Explanation: **Explanation:** The correct answer is **B. Diverticulosis**. **1. Why Diverticulosis is the correct answer:** Diverticulosis is a structural condition characterized by the herniation of the mucosa and submucosa through muscular defects in the colonic wall, primarily due to high intraluminal pressure and low-fiber diets [1]. It is **not** a pathological feature of Crohn’s disease. In fact, Crohn’s disease is characterized by transmural inflammation and fibrosis, which leads to thickening of the bowel wall—a process that would generally oppose the formation of thin-walled diverticula [2]. **2. Analysis of Incorrect Options:** * **Hyperplastic/Inflammatory Polyps:** In Crohn’s, chronic cycles of ulceration and regeneration lead to the formation of "pseudopolyps" or inflammatory polyps. These are common findings in both major types of Inflammatory Bowel Disease (IBD). * **Fissuring Ulcers:** A hallmark of Crohn’s is the presence of deep, knife-like "fissures" that extend through the mucosa into the muscularis and serosa [2]. These can lead to fistula formation or perforation. * **Epithelioid Granuloma:** Non-caseating epithelioid granulomas are a highly specific diagnostic feature of Crohn’s disease (seen in ~40-60% of cases) [3]. Their presence helps distinguish Crohn’s from Ulcerative Colitis, where granulomas are absent. **3. NEET-PG High-Yield Pearls for Crohn’s Disease:** * **Distribution:** "Skip lesions" (segmental involvement); most common site is the **terminal ileum** [2]. * **Morphology:** "Cobblestone" appearance of mucosa, "Creeping fat" (mesenteric fat wrapping), and "String sign of Kantor" on barium studies due to strictures [2]. * **Microscopy:** Transmural inflammation (involving all layers) and lymphoid aggregates [3]. * **Clinical:** Often presents with malabsorption (Vitamin B12 deficiency) and perianal fistulae [2]. **References:** [1] Cross SS. Underwood's Pathology: A Clinical Approach. 6th ed.

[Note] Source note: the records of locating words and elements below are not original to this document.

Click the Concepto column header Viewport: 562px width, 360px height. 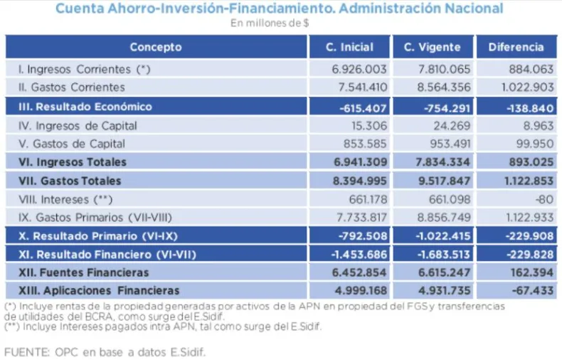156,48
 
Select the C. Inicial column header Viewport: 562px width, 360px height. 349,48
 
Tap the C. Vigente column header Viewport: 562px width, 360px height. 432,48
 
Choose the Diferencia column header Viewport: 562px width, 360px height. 516,48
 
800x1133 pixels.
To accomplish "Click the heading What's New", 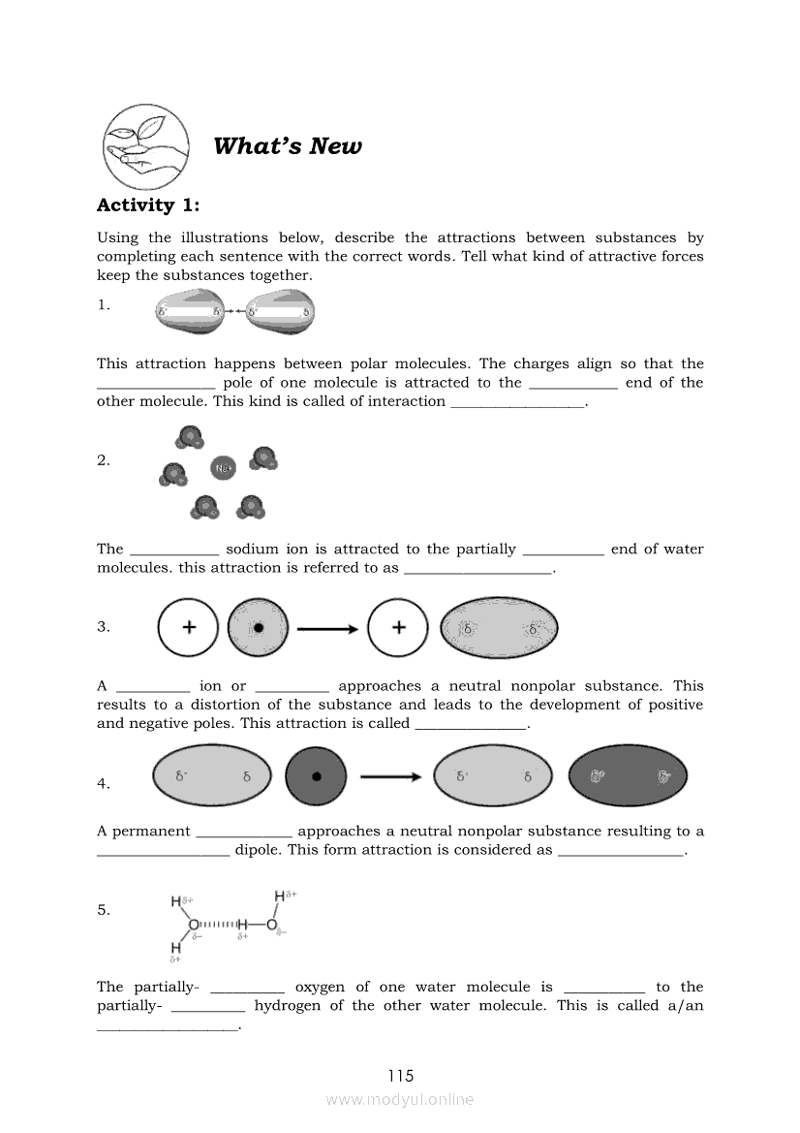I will click(287, 146).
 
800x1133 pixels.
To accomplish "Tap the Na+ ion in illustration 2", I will click(223, 470).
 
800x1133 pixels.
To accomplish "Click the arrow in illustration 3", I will click(327, 628).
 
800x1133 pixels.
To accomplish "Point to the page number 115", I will click(400, 1076).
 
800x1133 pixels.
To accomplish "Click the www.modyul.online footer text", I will click(400, 1100).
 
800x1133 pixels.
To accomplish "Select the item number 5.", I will click(104, 910).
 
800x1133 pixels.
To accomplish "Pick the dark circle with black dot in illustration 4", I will click(316, 776).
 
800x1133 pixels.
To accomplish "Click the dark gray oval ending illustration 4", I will click(628, 776).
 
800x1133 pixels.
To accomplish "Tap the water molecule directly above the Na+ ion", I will click(190, 437).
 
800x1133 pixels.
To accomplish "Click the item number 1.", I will click(104, 305).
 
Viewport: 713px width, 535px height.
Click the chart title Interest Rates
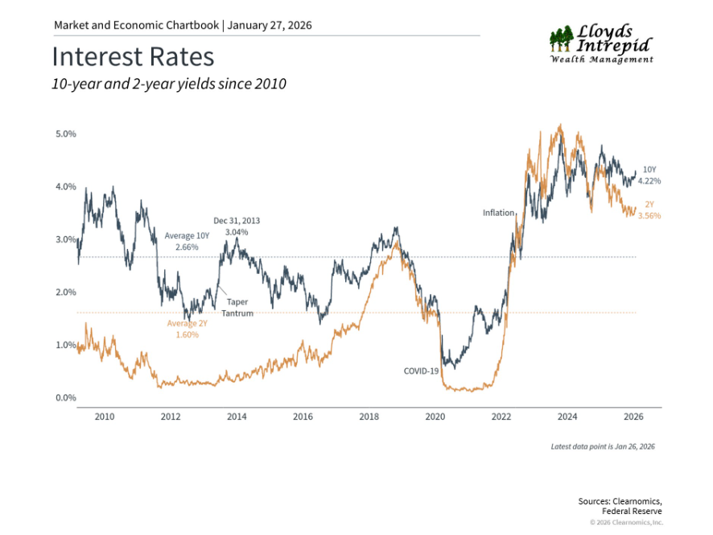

Common Clinical Problems From Alimentary System Disease, pp. 370-371. [2] Cross SS. Underwood's Pathology: A Clinical Approach. 6th ed. Common Clinical Problems From Alimentary System Disease, pp. 365-367. [3] Kumar V, Abbas AK, et al.. Robbins and Cotran Pathologic Basis of Disease. 9th ed. The Gastrointestinal Tract, pp. 806-807.